Sorry but the animation information isn't accessible in Javascript yet since I'm still working on the animation system under the hood. Once I'm done with the animation system I will make that data accessible via scripting.

Bye,
Martin
 
Martin said:
That sounds cool. What file format will you use to export to Ogre.
Ogre uses a binary format called .mesh, which contains geometry and named material references. It can also contain references to skeletal animation data, if available. To make it simple, they also have an XML variant and a command line tool to convert between the two. So I will use JS to emit XML and then call the converter to make it binary.

That will also allow me to do an importer by converting from binary to XML and then parsing the XML into Cheetah3D objects. There is a very nice XML parser written in Javascript here:

http://xmljs.sourceforge.net/website/documentation-sax.html

so this should not be too hard.

Ogre also supports a .material format. This contains all the params for fixed pipeline material support, including references to textures. You can also make reference to vertex and fragment shaders for advanced materials. This format is very cool because it supports multiple techniques which allow you to define multiple ways of accomplishing the same material, using different hardware capabilities. You can, for instance, provide a fixed-pipeline technique and a shader technique. Then the runtime will select the appropriate one based on whether or not your hardware has shader support. The fixed-pipeline version will not look as good, of course, but at least you will see something reasonable on less capable hardware.

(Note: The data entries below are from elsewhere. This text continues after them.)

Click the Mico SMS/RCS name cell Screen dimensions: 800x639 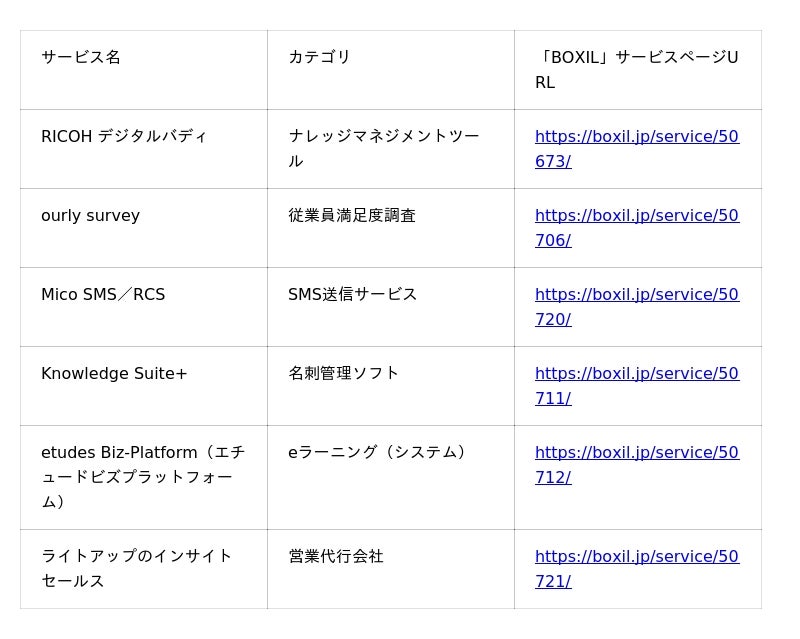pos(103,295)
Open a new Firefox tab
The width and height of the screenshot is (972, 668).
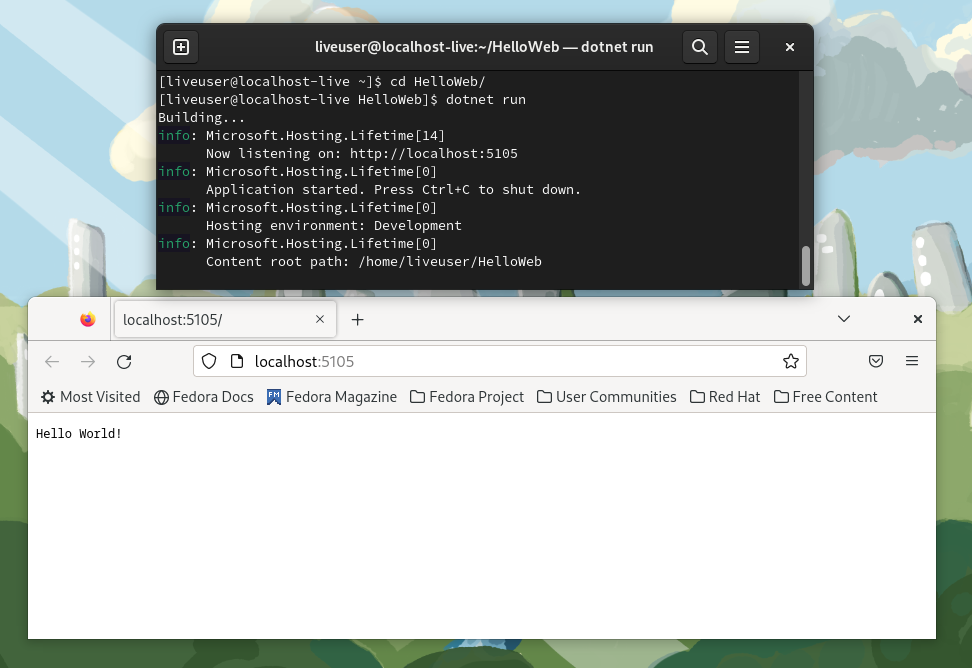[357, 319]
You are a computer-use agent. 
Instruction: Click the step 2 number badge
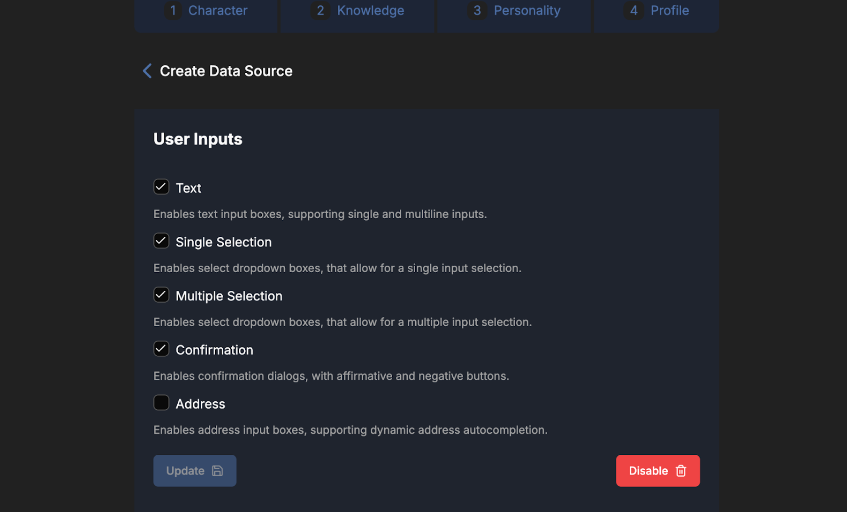tap(320, 10)
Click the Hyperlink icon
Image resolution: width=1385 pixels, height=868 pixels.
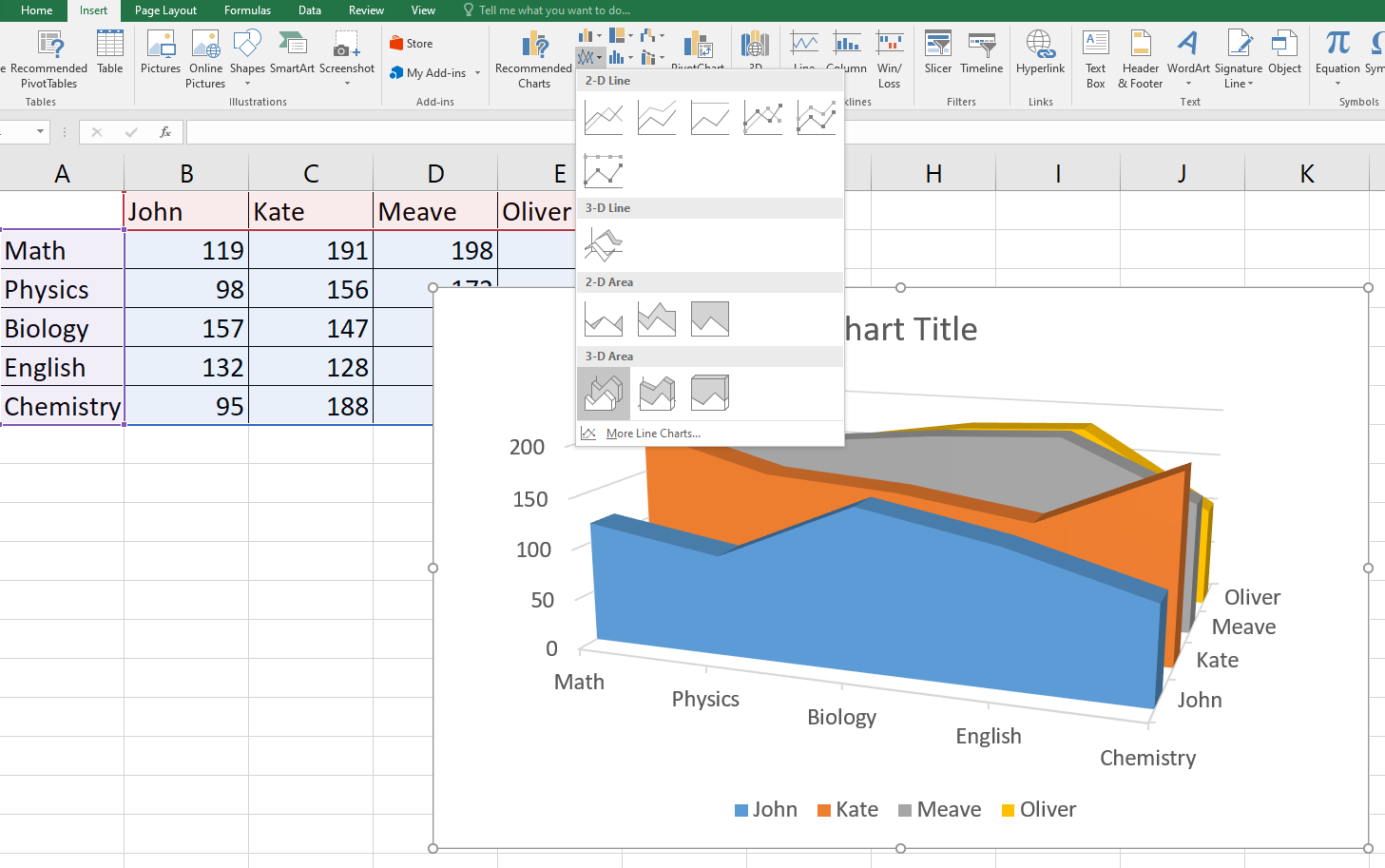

So I also want to emit the material info from a Cheetah3D scene into .material. Fortunately this is a textual format, so it will not be too hard. I even want to be able to generate a material for the marble and wood materials. There is a nice site here:

http://www.davidcornette.com/glsl/intro.html

which shows GLSL shaders to do procedural textures, like marble and wood. So I hope to be able to take your parameterization and apply it to these shaders to come up with something that looks good in Ogre. Do you already have a shader implementation of your marble and wood materials, by any chance? :)

Finally, I want to be able to emit the various animations of the camera and other geometric transforms as simple keyframe sequences. My Ogre-based runtime will have an XML-based scene format with the ability to have custom nodes. So I will define an Interpolator node and emit XML for that node and its keyframe data from Cheetah3D.

I think this will let me get an awful lot of data from Cheetah3D into my runtime!

Martin said:
Sorry but the animation information isn't accessible in Javascript yet since I'm still working on the animation system under the hood. Once I'm done with the animation system I will make that data accessible via scripting.
Ok, any prognosis about when anything will be available? My needs are simple. I just need to get the raw spline data (essentially the data the F-curve editor works from).

Also, is this data emitted into any of the existing formats in a textual way? For instance, I know the .jas format has a textual variant. Could I save as that format and then write an off-line converter to extract that data? Is this format documented anywhere?

Thanks again!
 
Hi,
wow you have big plans but I think using the XML pareser won't be that easy.
In genreal I think the export is much more important than the import.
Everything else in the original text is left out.